• What is needed: All of the data should be reproduced word for word, though its pictures must be omitted.

• Available records:

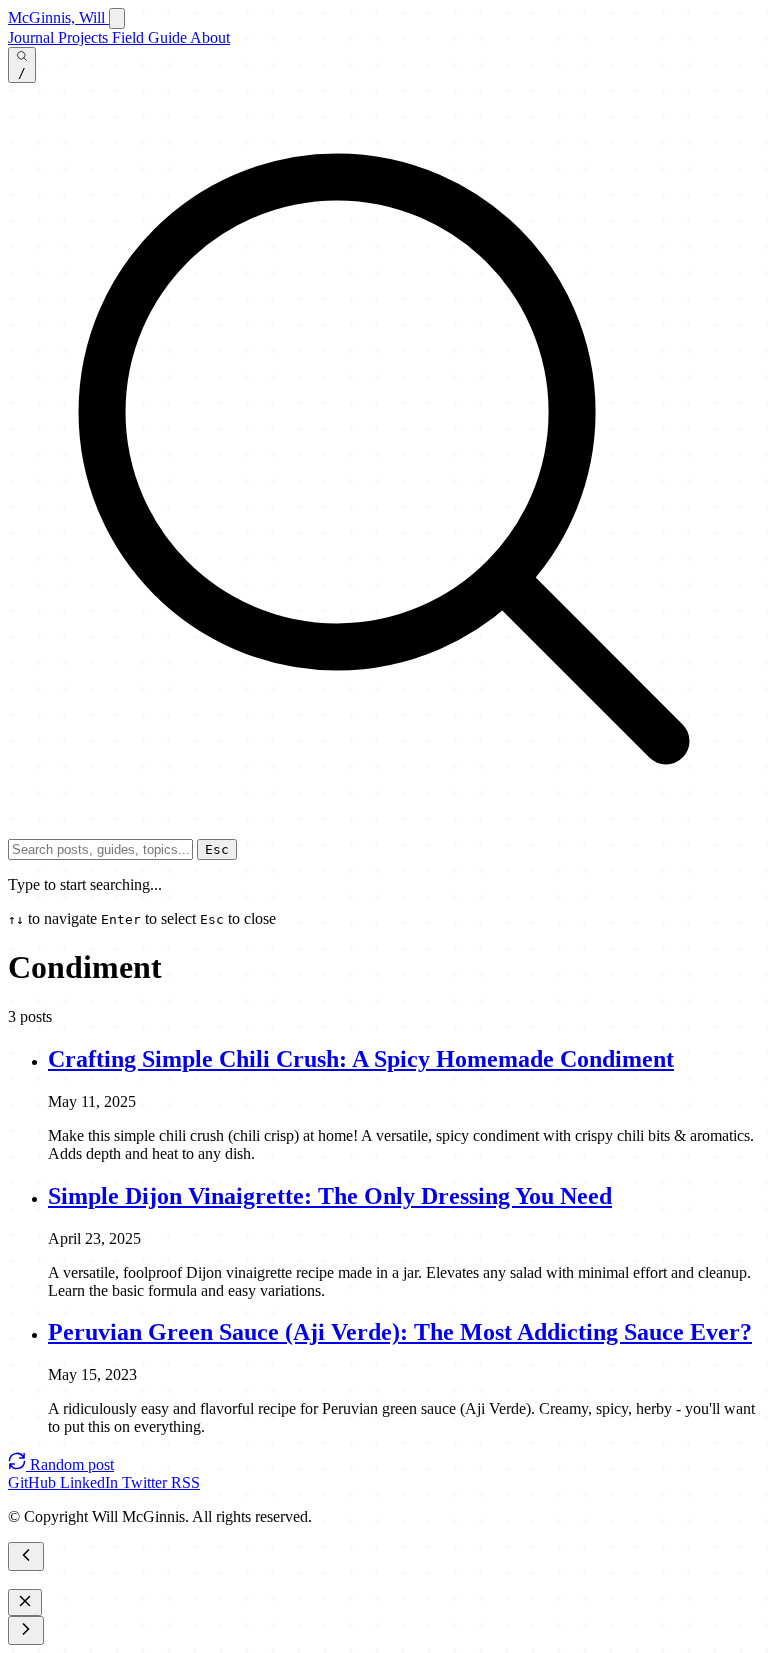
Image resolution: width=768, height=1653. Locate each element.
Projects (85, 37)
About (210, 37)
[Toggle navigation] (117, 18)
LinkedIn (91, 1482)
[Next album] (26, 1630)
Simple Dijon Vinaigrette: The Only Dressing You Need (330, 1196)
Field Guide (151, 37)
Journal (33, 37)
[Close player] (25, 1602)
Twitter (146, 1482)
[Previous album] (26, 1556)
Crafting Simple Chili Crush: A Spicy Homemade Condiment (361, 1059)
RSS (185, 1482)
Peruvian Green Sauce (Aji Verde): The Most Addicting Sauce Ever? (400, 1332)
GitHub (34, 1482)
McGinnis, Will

• Solution to this problem:
Image resolution: width=768, height=1653. Locate each element.
Projects (85, 37)
About (210, 37)
[Toggle navigation] (117, 18)
LinkedIn (91, 1482)
[Next album] (26, 1630)
Simple Dijon Vinaigrette: The Only Dressing You Need (330, 1196)
Field Guide (151, 37)
Journal (33, 37)
[Close player] (25, 1602)
Twitter (146, 1482)
[Previous album] (26, 1556)
Crafting Simple Chili Crush: A Spicy Homemade Condiment (361, 1059)
RSS (185, 1482)
Peruvian Green Sauce (Aji Verde): The Most Addicting Sauce Ever? (400, 1332)
GitHub (34, 1482)
McGinnis, Will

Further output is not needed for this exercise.